Saved data entries:
######

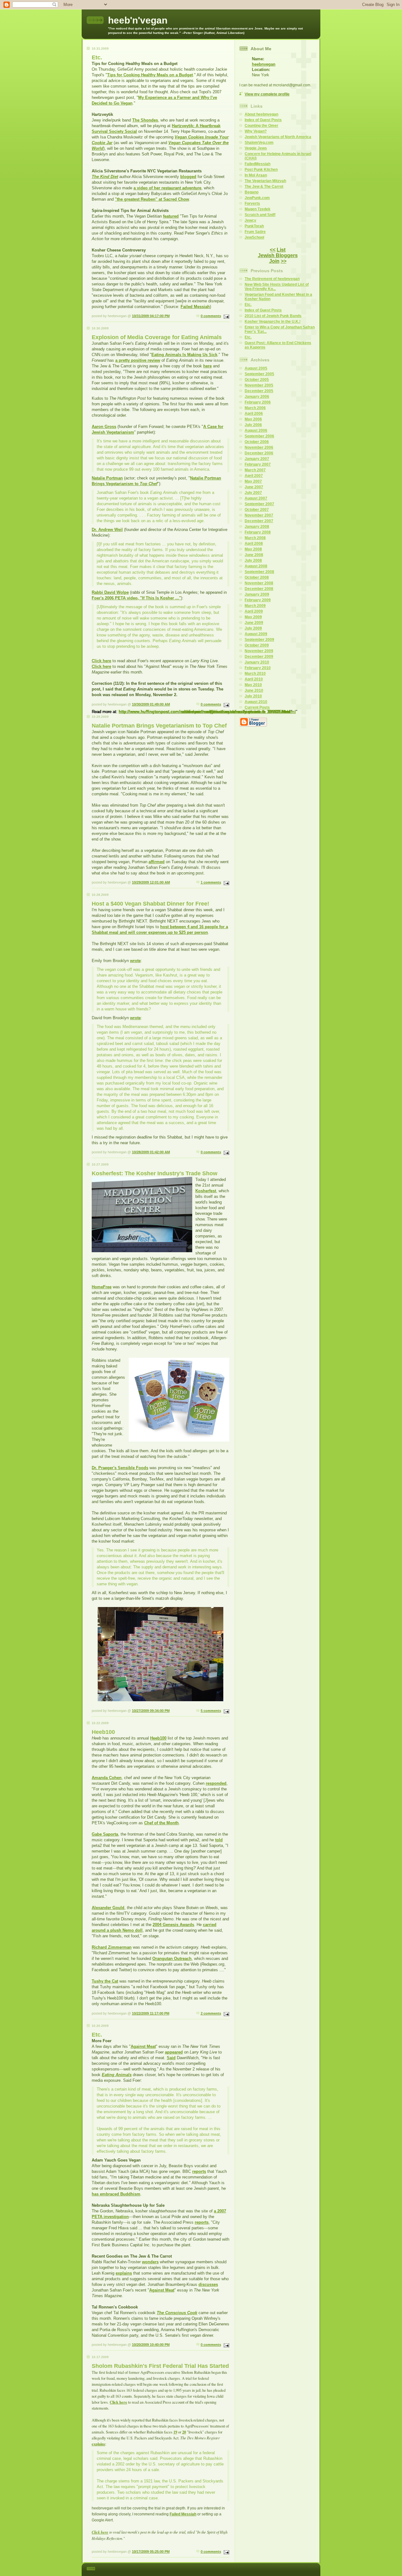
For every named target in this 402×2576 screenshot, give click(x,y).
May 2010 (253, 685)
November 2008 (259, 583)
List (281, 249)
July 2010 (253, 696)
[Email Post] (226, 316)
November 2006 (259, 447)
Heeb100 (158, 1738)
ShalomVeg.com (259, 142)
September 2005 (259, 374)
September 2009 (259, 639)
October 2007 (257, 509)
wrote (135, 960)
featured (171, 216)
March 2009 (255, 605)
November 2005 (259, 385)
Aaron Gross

######

Output the entries verbatim, skipping images.

For every named target in this 402×2576 screenshot, give click(x,y).
May 2010 (253, 685)
November 2008 (259, 583)
List (281, 249)
July 2010 (253, 696)
[Email Post] (226, 316)
November 2006 (259, 447)
Heeb100 (158, 1738)
ShalomVeg.com (259, 142)
September 2005 (259, 374)
September 2009 (259, 639)
October 2007 (257, 509)
wrote (135, 960)
featured (171, 216)
March 2009 (255, 605)
November 2005 (259, 385)
Aaron Gross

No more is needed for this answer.